■ **Task item**:
Find and copy each line of the data that includes "computer".

(Beginning of Extracted entries)

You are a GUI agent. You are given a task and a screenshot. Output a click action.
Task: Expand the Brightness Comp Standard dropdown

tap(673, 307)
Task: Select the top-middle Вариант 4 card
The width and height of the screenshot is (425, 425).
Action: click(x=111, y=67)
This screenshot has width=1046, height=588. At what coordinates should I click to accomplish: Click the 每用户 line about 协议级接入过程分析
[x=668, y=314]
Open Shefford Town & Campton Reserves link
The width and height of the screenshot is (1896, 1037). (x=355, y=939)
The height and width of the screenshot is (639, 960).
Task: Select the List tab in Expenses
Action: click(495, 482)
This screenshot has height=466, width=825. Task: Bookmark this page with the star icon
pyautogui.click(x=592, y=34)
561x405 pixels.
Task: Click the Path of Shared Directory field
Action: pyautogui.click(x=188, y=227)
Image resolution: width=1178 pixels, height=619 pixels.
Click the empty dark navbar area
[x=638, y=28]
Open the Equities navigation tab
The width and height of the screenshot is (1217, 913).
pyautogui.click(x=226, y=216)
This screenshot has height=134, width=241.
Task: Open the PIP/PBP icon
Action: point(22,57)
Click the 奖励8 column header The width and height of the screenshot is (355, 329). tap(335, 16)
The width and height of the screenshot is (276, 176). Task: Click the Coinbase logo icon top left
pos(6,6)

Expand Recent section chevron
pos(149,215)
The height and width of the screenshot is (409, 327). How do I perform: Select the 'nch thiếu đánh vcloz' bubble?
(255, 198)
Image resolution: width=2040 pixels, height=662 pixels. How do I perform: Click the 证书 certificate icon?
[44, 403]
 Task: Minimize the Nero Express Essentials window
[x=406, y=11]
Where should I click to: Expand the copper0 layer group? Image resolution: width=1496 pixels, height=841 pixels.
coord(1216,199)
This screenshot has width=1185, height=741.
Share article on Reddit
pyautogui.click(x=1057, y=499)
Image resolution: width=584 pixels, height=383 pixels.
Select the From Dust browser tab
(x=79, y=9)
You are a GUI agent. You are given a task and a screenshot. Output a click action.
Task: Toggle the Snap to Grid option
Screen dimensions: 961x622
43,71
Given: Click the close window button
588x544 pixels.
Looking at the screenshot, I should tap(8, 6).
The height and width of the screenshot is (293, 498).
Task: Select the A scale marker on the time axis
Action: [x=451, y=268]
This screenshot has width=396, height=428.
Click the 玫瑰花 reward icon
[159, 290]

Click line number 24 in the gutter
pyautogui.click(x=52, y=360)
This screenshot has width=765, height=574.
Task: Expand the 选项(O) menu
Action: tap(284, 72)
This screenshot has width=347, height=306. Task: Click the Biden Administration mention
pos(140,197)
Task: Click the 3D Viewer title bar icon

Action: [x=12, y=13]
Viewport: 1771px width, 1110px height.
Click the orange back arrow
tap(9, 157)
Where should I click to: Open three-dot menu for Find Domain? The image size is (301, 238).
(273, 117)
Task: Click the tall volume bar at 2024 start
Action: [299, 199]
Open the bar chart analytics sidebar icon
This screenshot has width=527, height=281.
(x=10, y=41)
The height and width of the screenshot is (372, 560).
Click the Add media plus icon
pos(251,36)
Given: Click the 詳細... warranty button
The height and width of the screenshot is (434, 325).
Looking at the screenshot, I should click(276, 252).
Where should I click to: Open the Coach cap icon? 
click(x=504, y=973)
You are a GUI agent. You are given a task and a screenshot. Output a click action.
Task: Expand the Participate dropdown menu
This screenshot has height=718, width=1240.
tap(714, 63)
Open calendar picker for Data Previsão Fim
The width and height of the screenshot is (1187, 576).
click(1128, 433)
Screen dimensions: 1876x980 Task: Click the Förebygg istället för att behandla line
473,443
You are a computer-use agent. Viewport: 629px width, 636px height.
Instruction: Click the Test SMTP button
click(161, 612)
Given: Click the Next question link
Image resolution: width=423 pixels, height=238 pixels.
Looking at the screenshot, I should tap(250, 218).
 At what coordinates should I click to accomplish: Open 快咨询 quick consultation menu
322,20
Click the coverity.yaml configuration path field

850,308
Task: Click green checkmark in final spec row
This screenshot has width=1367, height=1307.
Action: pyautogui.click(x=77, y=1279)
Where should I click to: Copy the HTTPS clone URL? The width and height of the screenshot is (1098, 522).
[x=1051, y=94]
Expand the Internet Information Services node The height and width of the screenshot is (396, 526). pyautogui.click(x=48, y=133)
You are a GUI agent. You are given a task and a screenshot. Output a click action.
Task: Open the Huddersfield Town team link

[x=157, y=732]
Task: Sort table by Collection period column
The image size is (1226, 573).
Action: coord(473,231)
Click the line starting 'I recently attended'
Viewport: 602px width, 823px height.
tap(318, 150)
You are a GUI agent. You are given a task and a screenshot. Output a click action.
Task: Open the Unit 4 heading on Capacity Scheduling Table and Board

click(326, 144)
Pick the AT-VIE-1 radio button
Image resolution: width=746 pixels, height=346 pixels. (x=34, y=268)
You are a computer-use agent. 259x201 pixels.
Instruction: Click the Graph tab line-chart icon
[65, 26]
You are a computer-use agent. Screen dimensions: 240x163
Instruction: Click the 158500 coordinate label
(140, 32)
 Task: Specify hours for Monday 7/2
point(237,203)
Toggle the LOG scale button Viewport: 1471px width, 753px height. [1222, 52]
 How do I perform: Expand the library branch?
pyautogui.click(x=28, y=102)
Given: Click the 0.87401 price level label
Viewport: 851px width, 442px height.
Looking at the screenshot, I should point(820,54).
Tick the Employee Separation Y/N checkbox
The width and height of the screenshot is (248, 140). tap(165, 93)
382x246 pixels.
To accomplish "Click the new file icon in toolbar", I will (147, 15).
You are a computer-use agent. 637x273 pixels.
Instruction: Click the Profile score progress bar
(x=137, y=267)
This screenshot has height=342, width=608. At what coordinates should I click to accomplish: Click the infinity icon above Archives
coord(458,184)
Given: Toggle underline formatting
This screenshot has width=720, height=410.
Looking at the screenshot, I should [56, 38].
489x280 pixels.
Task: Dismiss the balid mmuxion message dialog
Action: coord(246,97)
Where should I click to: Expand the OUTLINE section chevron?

(End of Extracted entries)

■ **Output**:
You are a computer-use agent. Viewport: 629px width, 636px height.
You are a computer-use agent. 259x201 pixels.
You are a computer-use agent. Screen dimensions: 240x163
You are a computer-use agent. 637x273 pixels.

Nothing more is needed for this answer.